Indonesia Bermunajat: Dzikir dan Doa Kebangsaan
- Taufik Hidayat/Viva Banten
VIVA BANTEN – "Dan Tuhanmu berfirman, 'Berdoalah kepada-Ku, niscaya akan Aku perkenankan bagimu.'" (QS. Ghafir [40]: 60).
Sabtu, 1 Agustus 2026, masyarakat Indonesia diajak menghadiri Dzikir dan Doa Kebangsaan di kawasan Monumen Nasional (Monas), Jakarta. Pertemuan ini bukan sekadar agenda seremonial, melainkan ikhtiar kolektif untuk memohon kepada Allah SWT agar negeri ini senantiasa dianugerahi keamanan, persatuan, keadilan, serta keberkahan.
Rasulullah SAW memberikan teladan tentang kemuliaan majelis dzikir. Dari Muawiyah RA diriwayatkan bahwa Rasulullah SAW mendatangi halaqah para sahabat, lalu bertanya, "Apa yang membuat kalian duduk berkumpul?" Mereka menjawab, "Kami duduk untuk berzikir kepada Allah dan memuji-Nya atas petunjuk Islam yang telah Dia karuniakan kepada kami." Beliau kemudian bersabda: Jibril datang membawa kabar bahwa Allah SWT membanggakan mereka di hadapan para malaikat (HR Ahmad, Muslim, Tirmidzi, dan Nasa'i).
Dalam hadis lain, dari Anas bin Malik RA, Rasulullah SAW bersabda, "Tidaklah suatu kaum berkumpul untuk mengingat Allah semata-mata mengharap ridha-Nya, melainkan ada penyeru dari langit yang berkata: Berdirilah kalian dalam keadaan telah diampuni. Sungguh keburukan-keburukan kalian telah diganti dengan kebaikan-kebaikan." (HR Ahmad).

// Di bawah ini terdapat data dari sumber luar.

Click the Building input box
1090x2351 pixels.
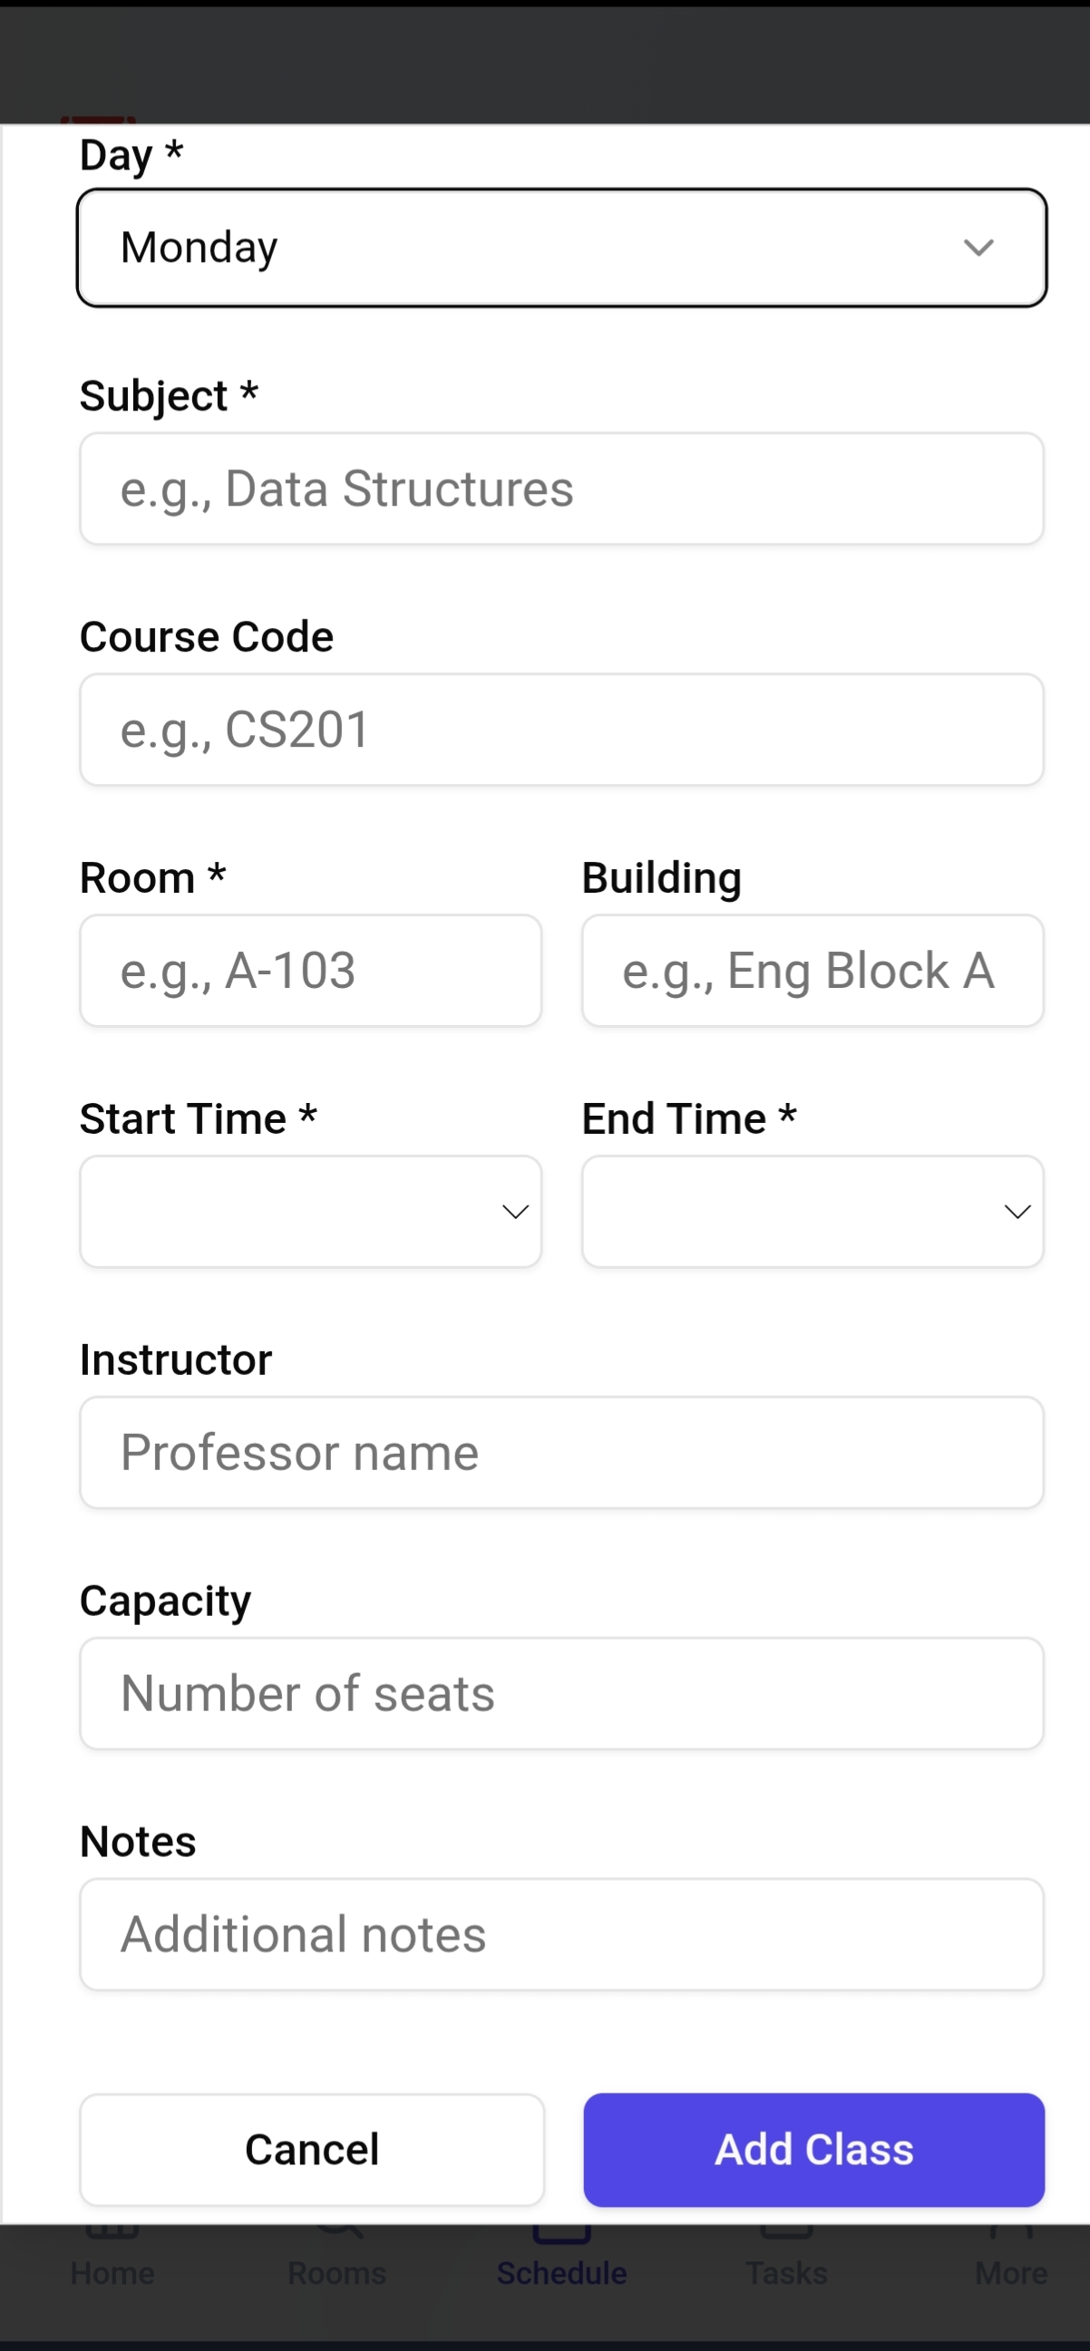812,970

Dua hadis tersebut memberikan pesan yang sangat kuat. Pertama, majelis dzikir adalah majelis yang dicintai Allah hingga menjadi kebanggaan di hadapan para malaikat. Kedua, orang-orang yang berkumpul dengan niat ikhlas untuk mengingat Allah memperoleh kabar gembira berupa ampunan dan penggantian dosa dengan kebaikan. Karena itu, menghadiri majelis dzikir bukan hanya memperkuat hubungan antarmanusia, tetapi juga mempererat hubungan seorang hamba dengan Rabb-nya.
Bangsa Indonesia sejak awal berdirinya tidak pernah dipisahkan dari kekuatan doa. Para ulama, kiai, santri, pejuang, dan para pendiri bangsa menjadikan munajat sebagai energi perjuangan. Kemerdekaan bukan hanya buah strategi politik dan pengorbanan fisik, tetapi juga lahir dari air mata yang mengalir dalam tahajud, doa yang dipanjatkan di masjid dan pesantren, serta keyakinan bahwa pertolongan Allah akan datang kepada mereka yang bersungguh-sungguh.
Di tengah tantangan zaman yang semakin kompleks, kekuatan spiritual justru semakin dibutuhkan. Kemajuan teknologi tidak otomatis melahirkan ketenangan jiwa. Pertumbuhan ekonomi belum tentu menghadirkan keadilan sosial. Pembangunan fisik pun tidak akan bermakna apabila tidak disertai pembangunan moral. Karena itu, dzikir dan doa kebangsaan merupakan pengingat bahwa pembangunan nasional harus bertumpu pada keseimbangan antara ikhtiar lahiriah dan kekuatan batiniah.